Eolake Stobblehouse said...

... Just tried that, and of course, neither the US number nor the int. number they give me work!
This is getting almost as idiotic as my O2 subscription.

Eolake Stobblehouse said...

... Now I called the Post Office again (I don't even know if they have any connection at all to Royal Mail, prob not). They actually had a record of me trying to cancel this a few months ago, and I was told now they would do a charge-back on the amounts billed since then. That sounds more like it will actually happen.

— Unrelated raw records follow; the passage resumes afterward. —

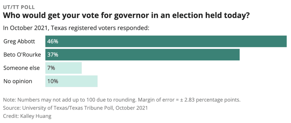Screen dimensions: 291x123
Task: Click the October 2021 respondents subtitle
Action: 76,28
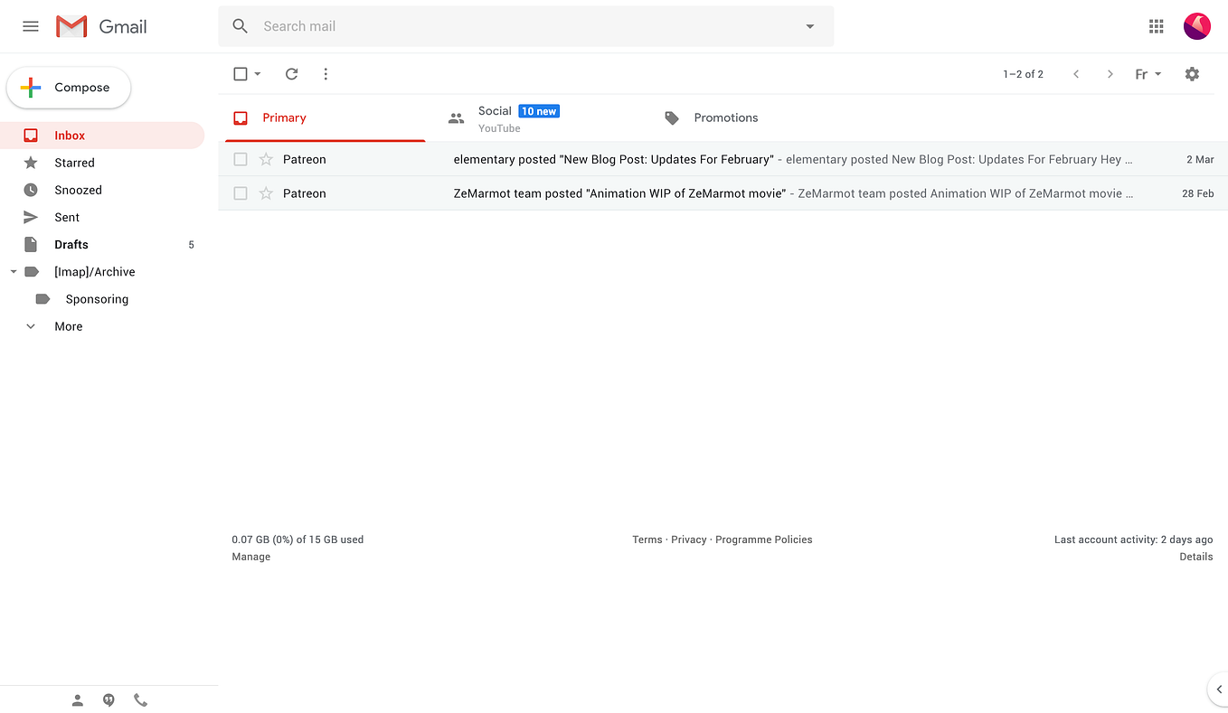Expand the search options dropdown arrow

click(809, 26)
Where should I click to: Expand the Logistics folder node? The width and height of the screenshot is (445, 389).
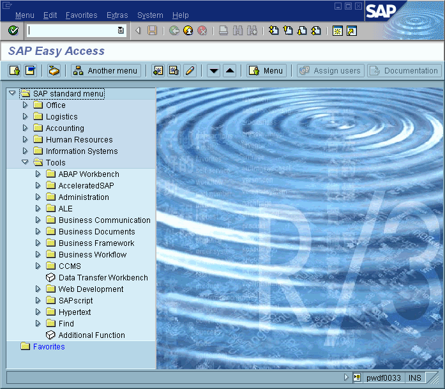pyautogui.click(x=26, y=117)
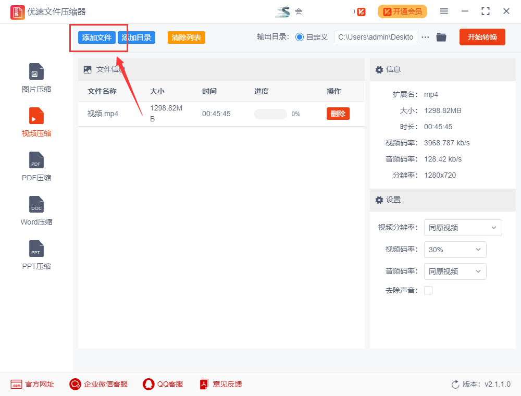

I'm also sending the WSJ head of customer service a copy of the email letting support know that their phone numbers don't work.
(That was also one of the same problems I had with O2 recently, they sent me a text that "my account was in arrears" because my card had expired, but the number they gave was closed.)

Eolake Stobblehouse said...

The manager mailed me, and it seems the phone thing is a hard rule, so they had a gal call me.
(They are hard-core on keeping their customers by the way, she told me all about the big tech news section etc.)
Even with my email addy, both my names, and my full credit card number, she could still not find me in the system!
But they'll try the UK office too...

Sarah said...

I wish I had read this before I signed up for the WSJ. I just went through a huge ordeal to get my digital subscription cancelled, they are refusing to refund me the interim charges while I tried to cancel, and it was all just so I could read ONE article.

Who doesn't let you cancel online??? Or at least by email. I also just went back to look at their signup form and it says you also can't cancel during the free trial window - like, at all. You get 2 months for $1 (or 1 euro) BUT they force you to incur the renewal charge for the first month before they will let you cancel!

Unbelievable! I'm waiting for a manager to call me

Eolake Stobblehouse said...

That is indeed incredible!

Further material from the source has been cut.